■ **Your assignment**
Count the lines that contain the string "computer" in the records beneath, and respond with the number only.

** Opening Material for this task block **

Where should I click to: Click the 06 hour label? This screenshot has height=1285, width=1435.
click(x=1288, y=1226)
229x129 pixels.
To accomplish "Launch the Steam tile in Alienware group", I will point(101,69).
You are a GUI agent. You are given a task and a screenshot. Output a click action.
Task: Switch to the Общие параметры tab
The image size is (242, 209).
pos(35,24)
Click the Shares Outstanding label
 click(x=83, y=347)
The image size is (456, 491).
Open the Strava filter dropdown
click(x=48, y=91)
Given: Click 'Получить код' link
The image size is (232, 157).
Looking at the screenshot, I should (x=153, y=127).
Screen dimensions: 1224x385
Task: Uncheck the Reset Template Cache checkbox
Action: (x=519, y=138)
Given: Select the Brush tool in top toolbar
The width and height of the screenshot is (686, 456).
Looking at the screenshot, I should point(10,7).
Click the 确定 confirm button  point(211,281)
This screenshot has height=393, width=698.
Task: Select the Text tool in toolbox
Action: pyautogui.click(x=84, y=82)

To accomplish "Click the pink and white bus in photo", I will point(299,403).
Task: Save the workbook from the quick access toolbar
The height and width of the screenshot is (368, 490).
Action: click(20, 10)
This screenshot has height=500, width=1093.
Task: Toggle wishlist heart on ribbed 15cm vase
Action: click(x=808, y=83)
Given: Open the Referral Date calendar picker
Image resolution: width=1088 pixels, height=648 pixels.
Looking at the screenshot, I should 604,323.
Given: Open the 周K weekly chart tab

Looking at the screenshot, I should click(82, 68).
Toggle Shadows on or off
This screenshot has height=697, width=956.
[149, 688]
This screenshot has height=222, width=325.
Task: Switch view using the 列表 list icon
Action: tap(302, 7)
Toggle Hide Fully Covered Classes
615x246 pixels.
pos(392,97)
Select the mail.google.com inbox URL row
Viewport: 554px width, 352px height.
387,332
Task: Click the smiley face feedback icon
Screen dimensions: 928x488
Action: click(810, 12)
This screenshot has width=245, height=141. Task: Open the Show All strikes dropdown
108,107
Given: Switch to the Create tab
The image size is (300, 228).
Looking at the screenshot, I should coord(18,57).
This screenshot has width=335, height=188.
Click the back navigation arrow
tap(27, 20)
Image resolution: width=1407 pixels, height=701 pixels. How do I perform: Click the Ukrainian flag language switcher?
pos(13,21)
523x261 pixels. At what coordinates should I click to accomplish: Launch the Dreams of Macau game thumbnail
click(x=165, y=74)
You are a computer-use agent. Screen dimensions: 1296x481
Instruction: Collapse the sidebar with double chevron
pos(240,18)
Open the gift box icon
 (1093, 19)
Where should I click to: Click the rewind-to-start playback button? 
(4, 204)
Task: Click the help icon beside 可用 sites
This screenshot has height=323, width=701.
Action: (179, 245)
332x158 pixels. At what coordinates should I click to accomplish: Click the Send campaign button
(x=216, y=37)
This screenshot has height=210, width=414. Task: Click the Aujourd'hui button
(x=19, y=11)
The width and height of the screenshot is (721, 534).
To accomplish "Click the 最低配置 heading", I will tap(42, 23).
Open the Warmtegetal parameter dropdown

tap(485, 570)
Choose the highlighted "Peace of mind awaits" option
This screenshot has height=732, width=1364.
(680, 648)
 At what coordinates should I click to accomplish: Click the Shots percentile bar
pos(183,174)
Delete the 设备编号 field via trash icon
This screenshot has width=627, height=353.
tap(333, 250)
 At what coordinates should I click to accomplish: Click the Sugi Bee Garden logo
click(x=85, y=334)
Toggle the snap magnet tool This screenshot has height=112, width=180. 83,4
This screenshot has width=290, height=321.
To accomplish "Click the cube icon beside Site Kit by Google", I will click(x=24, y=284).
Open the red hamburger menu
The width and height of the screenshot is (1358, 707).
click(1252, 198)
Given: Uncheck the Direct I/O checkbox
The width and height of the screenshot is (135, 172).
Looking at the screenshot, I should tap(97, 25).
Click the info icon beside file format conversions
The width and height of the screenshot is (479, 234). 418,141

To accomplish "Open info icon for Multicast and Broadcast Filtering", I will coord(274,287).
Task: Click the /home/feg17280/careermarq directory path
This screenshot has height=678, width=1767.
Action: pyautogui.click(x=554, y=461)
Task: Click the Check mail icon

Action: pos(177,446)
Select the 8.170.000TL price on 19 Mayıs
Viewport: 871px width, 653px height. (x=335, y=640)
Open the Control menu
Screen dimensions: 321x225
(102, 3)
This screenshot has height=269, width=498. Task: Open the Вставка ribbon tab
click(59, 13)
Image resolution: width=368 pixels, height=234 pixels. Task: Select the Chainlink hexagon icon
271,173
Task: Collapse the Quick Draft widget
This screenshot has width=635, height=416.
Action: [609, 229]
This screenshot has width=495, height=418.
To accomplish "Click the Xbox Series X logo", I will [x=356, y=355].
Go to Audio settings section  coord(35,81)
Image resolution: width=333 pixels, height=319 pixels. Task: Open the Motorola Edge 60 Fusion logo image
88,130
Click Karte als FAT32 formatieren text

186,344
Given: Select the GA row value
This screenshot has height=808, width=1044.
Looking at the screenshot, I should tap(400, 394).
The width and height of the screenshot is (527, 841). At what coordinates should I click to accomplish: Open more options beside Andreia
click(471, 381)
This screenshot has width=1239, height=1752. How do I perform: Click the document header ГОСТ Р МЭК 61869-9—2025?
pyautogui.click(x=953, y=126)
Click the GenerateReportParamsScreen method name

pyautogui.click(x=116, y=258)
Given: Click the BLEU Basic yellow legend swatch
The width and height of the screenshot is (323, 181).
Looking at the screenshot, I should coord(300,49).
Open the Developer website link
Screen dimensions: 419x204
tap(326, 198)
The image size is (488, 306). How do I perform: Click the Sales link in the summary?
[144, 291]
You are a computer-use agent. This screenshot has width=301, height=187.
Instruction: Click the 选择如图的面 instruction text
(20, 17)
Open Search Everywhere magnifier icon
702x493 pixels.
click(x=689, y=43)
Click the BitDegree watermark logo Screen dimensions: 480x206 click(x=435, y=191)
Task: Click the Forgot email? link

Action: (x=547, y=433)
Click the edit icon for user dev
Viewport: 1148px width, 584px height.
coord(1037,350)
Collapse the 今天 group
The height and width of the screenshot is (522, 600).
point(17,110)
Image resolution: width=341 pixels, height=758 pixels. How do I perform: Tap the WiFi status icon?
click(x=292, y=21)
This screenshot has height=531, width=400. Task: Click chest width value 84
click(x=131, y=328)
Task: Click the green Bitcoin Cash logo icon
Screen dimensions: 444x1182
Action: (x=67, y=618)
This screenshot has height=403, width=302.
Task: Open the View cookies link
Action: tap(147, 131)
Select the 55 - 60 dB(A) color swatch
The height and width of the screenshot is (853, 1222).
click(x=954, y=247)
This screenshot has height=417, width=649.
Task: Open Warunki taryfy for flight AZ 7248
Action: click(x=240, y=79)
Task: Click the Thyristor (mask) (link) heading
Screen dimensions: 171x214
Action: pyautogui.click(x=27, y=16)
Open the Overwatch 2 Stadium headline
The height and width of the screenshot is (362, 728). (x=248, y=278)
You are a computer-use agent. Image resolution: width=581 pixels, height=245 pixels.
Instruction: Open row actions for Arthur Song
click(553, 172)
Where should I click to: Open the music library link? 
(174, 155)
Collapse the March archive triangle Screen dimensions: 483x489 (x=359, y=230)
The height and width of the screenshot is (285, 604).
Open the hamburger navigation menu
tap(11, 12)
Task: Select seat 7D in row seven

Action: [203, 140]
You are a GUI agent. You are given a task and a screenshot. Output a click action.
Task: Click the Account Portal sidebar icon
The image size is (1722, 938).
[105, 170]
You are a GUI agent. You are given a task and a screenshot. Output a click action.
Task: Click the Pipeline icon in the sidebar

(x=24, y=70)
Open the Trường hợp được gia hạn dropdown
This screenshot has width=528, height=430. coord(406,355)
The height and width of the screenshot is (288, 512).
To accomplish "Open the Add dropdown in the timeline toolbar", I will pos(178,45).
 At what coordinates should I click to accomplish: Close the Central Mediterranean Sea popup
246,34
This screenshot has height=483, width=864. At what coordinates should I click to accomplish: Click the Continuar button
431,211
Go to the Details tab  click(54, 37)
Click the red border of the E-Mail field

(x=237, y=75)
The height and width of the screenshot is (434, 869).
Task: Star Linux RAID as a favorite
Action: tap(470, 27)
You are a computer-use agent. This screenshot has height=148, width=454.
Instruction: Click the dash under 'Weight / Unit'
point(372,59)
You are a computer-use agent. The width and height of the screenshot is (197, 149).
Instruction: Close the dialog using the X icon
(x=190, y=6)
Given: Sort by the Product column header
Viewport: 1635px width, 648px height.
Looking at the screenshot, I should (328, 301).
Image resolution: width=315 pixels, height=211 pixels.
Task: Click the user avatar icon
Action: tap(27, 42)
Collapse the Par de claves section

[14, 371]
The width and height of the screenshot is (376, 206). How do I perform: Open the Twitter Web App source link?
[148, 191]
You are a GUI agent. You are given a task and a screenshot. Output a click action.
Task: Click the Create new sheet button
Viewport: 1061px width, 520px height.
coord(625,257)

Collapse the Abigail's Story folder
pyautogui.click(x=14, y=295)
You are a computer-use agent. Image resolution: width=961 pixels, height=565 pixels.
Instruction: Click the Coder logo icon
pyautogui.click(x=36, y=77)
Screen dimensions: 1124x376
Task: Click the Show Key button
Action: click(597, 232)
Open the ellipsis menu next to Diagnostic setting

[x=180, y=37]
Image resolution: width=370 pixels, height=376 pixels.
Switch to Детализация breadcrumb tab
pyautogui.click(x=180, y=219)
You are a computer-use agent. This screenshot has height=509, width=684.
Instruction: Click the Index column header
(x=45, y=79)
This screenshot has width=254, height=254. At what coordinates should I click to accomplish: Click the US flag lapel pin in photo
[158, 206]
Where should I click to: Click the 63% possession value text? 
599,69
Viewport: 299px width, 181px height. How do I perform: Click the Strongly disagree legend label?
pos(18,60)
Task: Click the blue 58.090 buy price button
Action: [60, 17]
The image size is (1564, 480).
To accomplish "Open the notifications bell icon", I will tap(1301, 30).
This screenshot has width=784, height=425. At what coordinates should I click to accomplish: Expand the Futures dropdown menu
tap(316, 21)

** Closing Material for this task block **

■ **Solution for this task**
7